Vous affirmez volontiers qu'être attentif à l'essence du monde présent, c'est méditer les sentences des penseurs pré-socratiques : Parménide, Héraclite...  

Oui, mais aujourd'hui, en Allemagne ou ailleurs, on ne les lit plus guère.  

Quel lien nous unit, selon vous, à ces penseurs si lointains ? 

Dans mon cours "Introduction à la métaphysique", j'ai montré pourquoi toutes les questions de la philosophie commençaient avec eux. C'est dans leurs sentences poétiques qu'a pris naissance le monde occidental.  

Et la technique moderne ? 

J'ai écrit que la technique moderne, bien qu'étant complètement étrangère à l'Antiquité, y trouve son origine essentielle.  
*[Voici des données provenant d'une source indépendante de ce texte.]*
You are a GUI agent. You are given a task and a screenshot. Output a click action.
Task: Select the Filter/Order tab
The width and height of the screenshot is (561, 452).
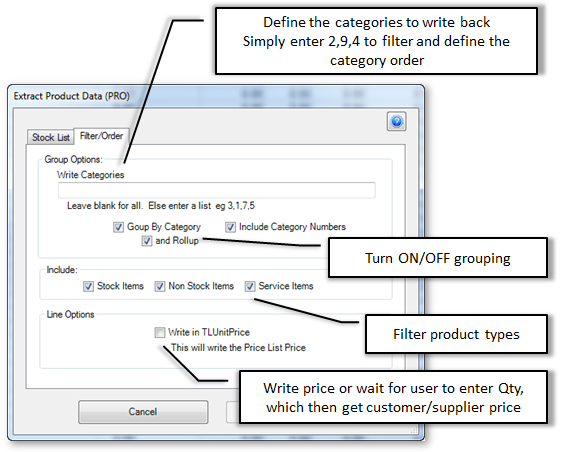[101, 136]
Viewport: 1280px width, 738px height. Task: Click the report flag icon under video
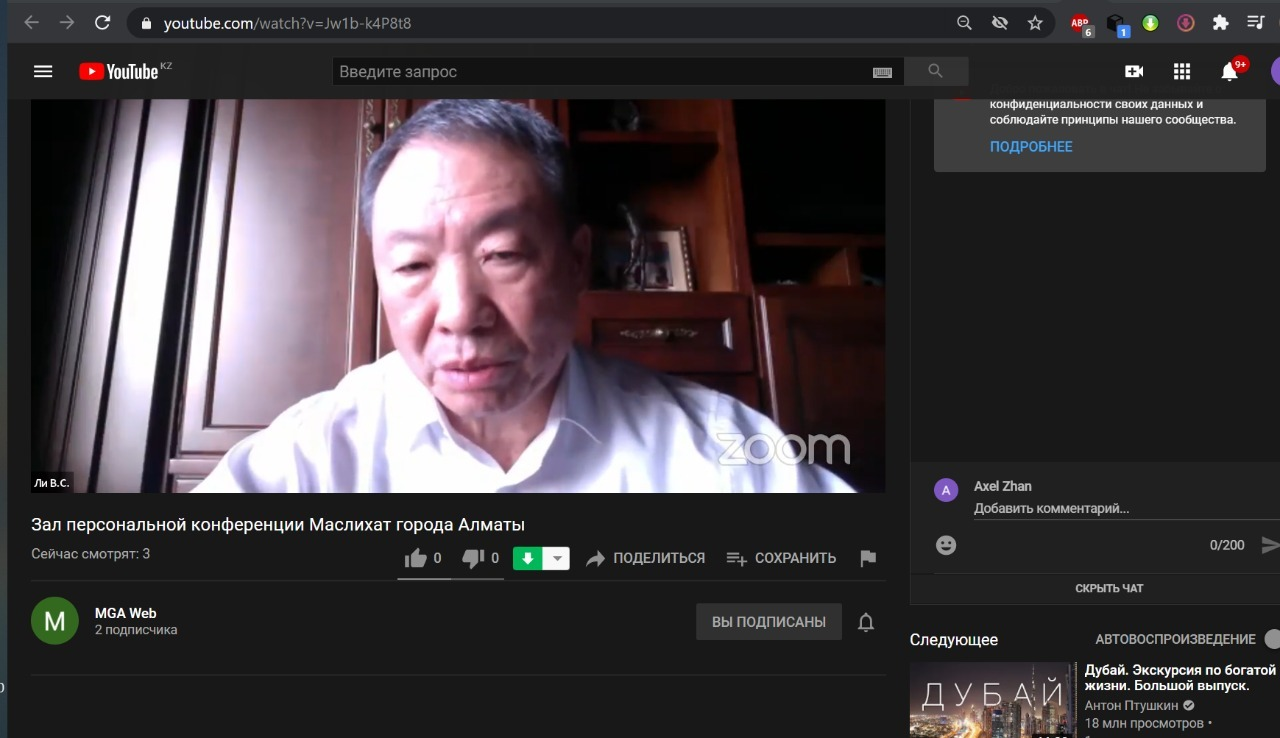pos(868,559)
Est-il vrai que depuis 1907, sans aucune exception, vous lisez pendant une heure au moins les penseurs et les poètes grecs : Homère, Pindare, Empédocle, Sophocle, Thucydide ? 

Tous les jours. Sauf pendant les années de la guerre.  

Pensez-vous qu'il faille retourner aux sources de la pensée grecque ?  

Retourner ? Une renaissance moderne de l'Antiquité ? Ce serait absurde, et d'ailleurs impossible. La pensée grecque ne peut être qu'un point de départ. Le rapport des penseurs grecs à notre monde moderne n'a jamais été aussi présent.  

Cette réticence à interroger la tradition ne tient-elle pas aux nécessités du monde moderne ?  

Quelles nécessités ?  

En particulier, cette opposition radicale qui, depuis Marx, sépare une vision théorétique du monde d'une vision pratique qui veut, elle, le transformer. 

La onzième thèse de Marx sur Feuerbach (1) ? Aujourd'hui, l'action seule ne changera pas l'état du monde sans l'interpréter auparavant. 

Mais, à présent, on interroge plus volontiers Marx, Freud, ou encore Marcuse, que Parménide et Héraclite.  

C'est ce que je dis. 

C'est ce lien entre la métaphysique des Grecs et la technique moderne que vous vouliez souligner en disant qu'en quelque sorte la bombe atomique avait commencé d'exploser dans le poème de Parménide, voilà deux mille cinq cents ans ?  

Oui, mais il faut se méfier des formules privées de leur contexte. Je pense, en effet, que c'est dans le poème de Parménide, et l'interrogation qu'il instaure, que s'est mise en marche la possibilité de la science future. Mais le danger de la formule serait de faire croire qu'il s'est agi là d'un processus inéluctable, d'une nécessité fatale de type hégélien.  

L'Histoire aurait pu prendre un autre cours ? 

Comment savoir ? Pour moi, rien n'est fatal. L'Histoire n'obéit pas à un déterminisme de type marxiste. Pas plus que la philosophie ou la politique. Les physiciens qui ont cherché les lois de la fission nucléaire n'ont pas voulu fabriquer la bombe atomique. Et, pourtant, c'est ce qu'ils ont fait.  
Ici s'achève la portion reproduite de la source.